Lucien Favre, l'entraîneur de Dortmund qui reçoit ce mardi l'Inter Milan en Ligue des champions, est violemment attaqué sur sa personnalité, dans un club qui ne s'est jamais remis du départ de Klopp.
«Le registre de Favre est limité: il lui manque les moyens verbaux et émotionnels pour titiller l'équipe, pour la pousser ou même pour la mettre en colère», assénait récemment le magazine allemand Kicker.
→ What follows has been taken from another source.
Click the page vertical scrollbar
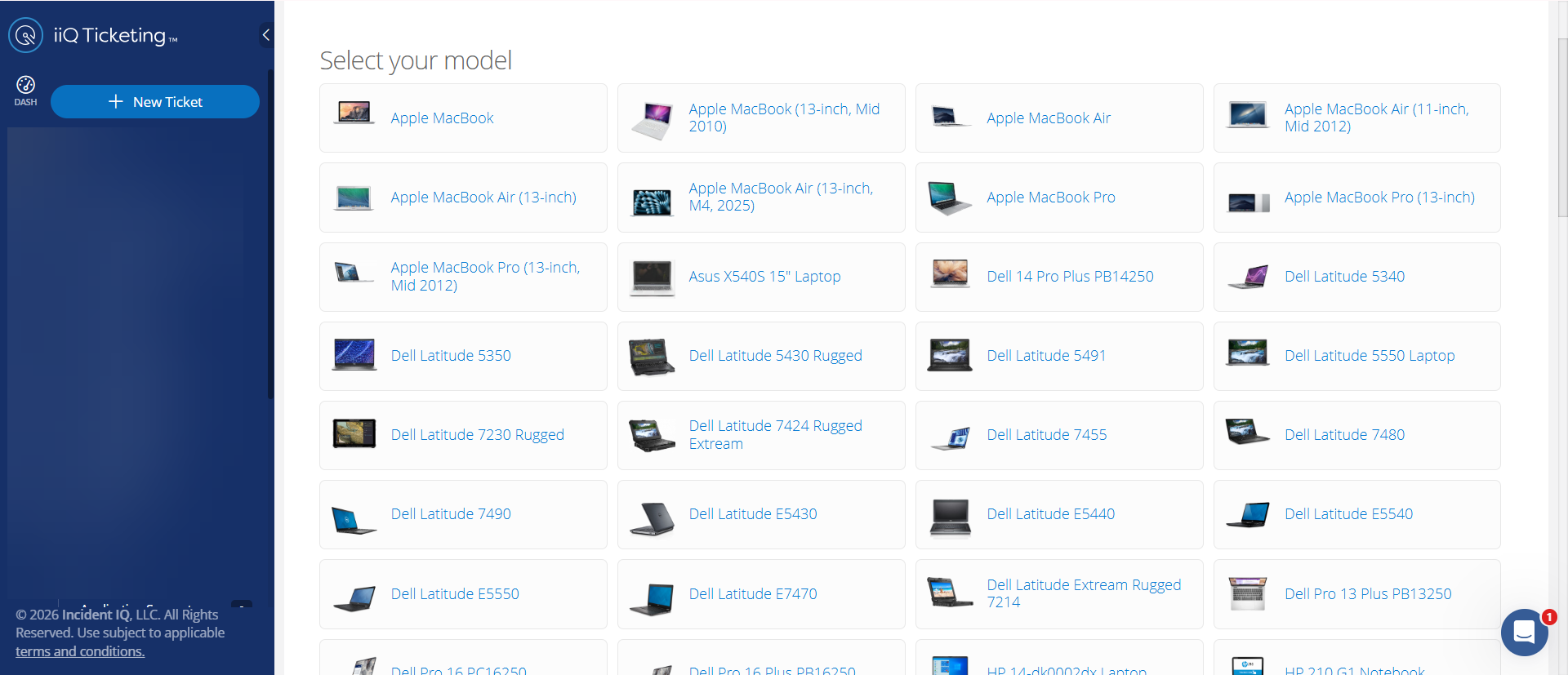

«Pour mettre les points sur les i et s'extérioriser, il devrait renier sa nature. Mais aucun de ses joueurs ne doit redouter le fouet de Favre. Chez lui, on analyse», estime Kicker.
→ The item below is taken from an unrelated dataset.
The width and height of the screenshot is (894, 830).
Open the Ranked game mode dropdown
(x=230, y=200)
«Dortmund ne gagnera un trophée que lorsque (Favre) sera enfin capable de donner lui-même à ses joueurs l'exemple de cette audace inconditionnelle nécessaire pour être champion», renchérit Bild, le grand quotidien populaire.
Une équipe manque de «caractère»
La victoire 3-0 samedi contre Wolfsburg a certes remis l'équipe dans le sens de la marche. Mais sur ses cinq sorties précédentes en championnat, le BVB avait concédé quatre nuls, dont trois en fin de match après avoir mené. En Ligue des champions, il a dominé Barcelone à domicile mais s'est montré incapable de marquer (0-0), avant de livrer un match sans âme à Milan contre l'Inter (défaite 2-0).
Ce qui fait dire à nombre d'experts que cette équipe manque de «caractère», tout comme son entraîneur manque de passion.
«Le problème s'appelle Klopp»
Derrière la cruauté des propos, nombre de commentateurs décèlent en fait un terrible malentendu, inhérent à l'histoire récente du Borussia. «Le problème du BVB s'appelle Jürgen Klopp», titrait il y a quelques jours le quotidien Tagesspiegel, résumant une opinion assez répandue.
«Lucien Favre n'a pas de problème avec le Borussia Dortmund, il a un problème avec Jürgen Klopp, et tous les successeurs de Klopp à Dortmund ont eu ce problème», confirme la journaliste de la chaîne publique ARD Anne van Eickels.
L'actuel coach de Liverpool, sur le banc du Borussia de 2008 à 2015, «avait le profil parfait pour Dortmund, dit-elle, il avait la compétence technique, mais aussi l'émotionnalité, il était l'ami de tout le monde, et c'est à cette aune que tous ses successeurs sont mesurés.»
«Echte Liebe»
A l'aune aussi de ses résultats, puisque Klopp est le dernier entraîneur à avoir remporté la Bundesliga avec un autre club que le Bayern Munich, en 2012.
Mi-octobre, le patron du Borussia Hans-Joachim Watzke lui-même a, involontairement, alimenté le débat lorsqu'il a présenté son livre de mémoires, «Echte Liebe» («Véritable Amour»).
Il n'y fait pas mystère de ses regrets d'avoir laissé partir Klopp: «Une relation comme celle-là, comme celle que j'ai eue avec Jürgen pendant plus de sept ans au BVB, ça n'avait jamais existé auparavant. Et ça n'existera probablement jamais plus», écrit-il.
Ce passage, et d'autres du même tonneau, «expliquent largement pourquoi le BVB n'a plus jamais été heureux avec un entraîneur depuis le départ de Klopp il y a quatre ans», commente le Tagesspiegel, qui reconnaît comme beaucoup que «le cérébral Favre ne s'accorde pas vraiment bien avec l'environnement si émotionnel de Dortmund».
Image plombée
Le scénario de la Bundesliga la saison dernière a également plombé l'image du technicien vaudois.
En décembre, l'équipe s'est retrouvée en tête avec neuf points d'avance sur le Bayern. Certains voyaient déjà Favre soulever le trophée du champion, pour sa première saison au club.
Mais, alors que dirigeants et joueurs munichois ont adopté un discours martial et conquérant, Dortmund a joué profil bas, insistant sur la jeunesse de l'équipe et son manque d'expérience. Au point que les responsables, et l'entraîneur le premier, ont semblé par avance excuser – «provoquer», disent certains – l'effondrement de fin de saison, qui a permis à l'ogre bavarois de rafler un septième titre consécutif.
"Nous sommes heureux d'avoir Lucien Favre"
Pour l'heure, Favre est cependant toujours bien accroché à son banc. Lorsque la presse a colporté récemment une rumeur sur une possible arrivée de José Mourinho, le directeur sportif du Borussia Michael Zorc a immédiatement démenti: «Ça n'a aucun fondement. Nous n'avons aucun débat sur l'entraîneur. Nous sommes heureux d'avoir Lucien Favre», a-t-il assuré.